Nichttragen eines Fahrradhelms – Teil III (BGH Urtl. v. 17.4.2014)

Der BGH hat in seiner Entscheidung vom 17.4.2014 das Urteil des OLG Schleswig – welches ein Mitverschulden der Radfahrerin beim Nichttragen des Fahrradhelms bejaht hatte -  aufgehoben und gab der Klage im vollen Umfang statt.

Das Nichttragen des Fahrradhelms stellt nach Ansicht des BGH kein Mitverschulden dar, da dass Tragen eines Fahrradhelms für Radfahrer gerade nicht vorgeschrieben ist. Ein Mitverschulden wäre nur dann anzunehmen, wenn das Tragen eines Fahrradhelms zur Unfallzeit nach dem allgemeinen Verkehrsbewusstsein zumutbar und erforderlich gewesen wäre. Dies war aber nicht der Fall.

Offen lies der BGH hingegen, inwieweit in Fällen sportlicher Betätigung das Nichttragen eines Fahrradhelms ein Mitverschulden begründen kann. Ob für Rennradfaher eine generelle Helmpflicht besteht, ist damit weiterhin offen.

(BGH Urt. v. 17.04.2014 – VI ZR 281/13)

Weiterlesen

Nichttragen eines Fahrradhelms – Teil II (OLG Celle)

Ein Fahrradfahrer muss sich nur in Ausnahmefällen, nämlich dann wenn er sich als “sportlich ambitionierter Fahrer” auch außerhalb von Rennsportveranstaltungen besonderen Risiken aussetzt ein Mitverschulden wegen Nichttragens eines Fahrradhelms anrechnen lassen. Das OLG Celle entschied in seinem Urteil vom 12.02.2014, entgegen der Auffassung des OLG Schleswig, dass dem Radfahrer an der Entsteheung der unfallbedingt eingetretenen Verletzungen wegen Nichttragens eines Fahrradhelms kein Mitverschulden nach § 254 BGB anzulasten ist. Eine Obliegenheit zum Tragen des Fahrradhelms besteht jedenfalls dann nicht, wenn der Radfahrer weder zu schnell, noch den Straßenbedingungen unangepasst gefahren ist, sich lediglich auf einer Trainingsfahrt befunden hat und dabei völlig unauffällig gefahren ist. Ein Radfahrer ist nur dann aus Eigenschutzgesichtspunkten gehalten einen Fahrradhelm zu tragen, wenn er sich als sportlich ambitionierter Fahrer auch außerhalb von Rennsportveranstaltungen besonderen Risiken aussetzt. Parallelen zu sportlichen Betätigungen wie Reiten und Skifahren können nicht gezogen werden. Eine gesetzliche Verpflichtung zum Tragen von Fahrradhelmen besteht gerade nicht.

- Aufgaben:
1. Welches Gericht hatte laut dem Text zum Fahrradhelm ein Mitverschulden der Radfahrerin bejaht, bevor der BGH dieses Urteil aufhob?
2. Aktualisiere den Text zum Fahrradhelm: Gib alles von "Der BGH hat" bis hinunter zu "vollen Umfang statt." erneut wieder und ersetze dabei "Radfahrerin" durch "Fahrradfahrerin".

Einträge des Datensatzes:
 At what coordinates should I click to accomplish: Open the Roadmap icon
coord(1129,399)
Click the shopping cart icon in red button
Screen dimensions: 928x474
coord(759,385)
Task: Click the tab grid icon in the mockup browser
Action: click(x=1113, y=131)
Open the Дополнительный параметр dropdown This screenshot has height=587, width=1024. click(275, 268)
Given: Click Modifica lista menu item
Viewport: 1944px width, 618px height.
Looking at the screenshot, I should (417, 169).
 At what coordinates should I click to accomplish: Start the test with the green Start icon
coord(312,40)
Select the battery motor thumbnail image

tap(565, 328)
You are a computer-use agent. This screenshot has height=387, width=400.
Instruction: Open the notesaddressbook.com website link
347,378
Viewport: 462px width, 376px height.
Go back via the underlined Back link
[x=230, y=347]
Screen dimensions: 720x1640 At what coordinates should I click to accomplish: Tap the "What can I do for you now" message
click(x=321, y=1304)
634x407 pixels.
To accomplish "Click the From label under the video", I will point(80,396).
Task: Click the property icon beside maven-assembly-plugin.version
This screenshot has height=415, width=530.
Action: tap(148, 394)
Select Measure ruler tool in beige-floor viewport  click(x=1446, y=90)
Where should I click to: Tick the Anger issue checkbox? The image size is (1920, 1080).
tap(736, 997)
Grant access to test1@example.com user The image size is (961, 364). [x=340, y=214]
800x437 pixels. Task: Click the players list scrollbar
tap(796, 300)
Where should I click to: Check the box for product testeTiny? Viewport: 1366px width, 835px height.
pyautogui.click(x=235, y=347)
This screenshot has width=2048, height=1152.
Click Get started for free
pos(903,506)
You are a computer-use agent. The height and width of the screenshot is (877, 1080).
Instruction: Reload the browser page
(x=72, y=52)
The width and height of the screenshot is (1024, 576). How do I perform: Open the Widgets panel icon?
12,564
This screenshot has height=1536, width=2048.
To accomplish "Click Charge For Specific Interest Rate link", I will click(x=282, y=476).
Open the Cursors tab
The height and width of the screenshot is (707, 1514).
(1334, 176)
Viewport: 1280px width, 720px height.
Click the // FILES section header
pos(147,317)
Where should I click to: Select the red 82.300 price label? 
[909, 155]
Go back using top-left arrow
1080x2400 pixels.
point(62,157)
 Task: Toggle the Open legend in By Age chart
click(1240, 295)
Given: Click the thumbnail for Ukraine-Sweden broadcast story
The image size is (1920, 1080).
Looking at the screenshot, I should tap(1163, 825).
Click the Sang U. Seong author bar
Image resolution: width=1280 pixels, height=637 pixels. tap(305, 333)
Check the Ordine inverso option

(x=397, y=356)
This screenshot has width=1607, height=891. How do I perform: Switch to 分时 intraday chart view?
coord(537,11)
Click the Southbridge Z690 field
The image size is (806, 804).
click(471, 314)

- Ergebnisse:
1. Das OLG Schleswig.

2.
Der BGH hat in seiner Entscheidung vom 17.4.2014 das Urteil des OLG Schleswig – welches ein Mitverschulden der Fahrradfahrerin beim Nichttragen des Fahrradhelms bejaht hatte -  aufgehoben und gab der Klage im vollen Umfang statt.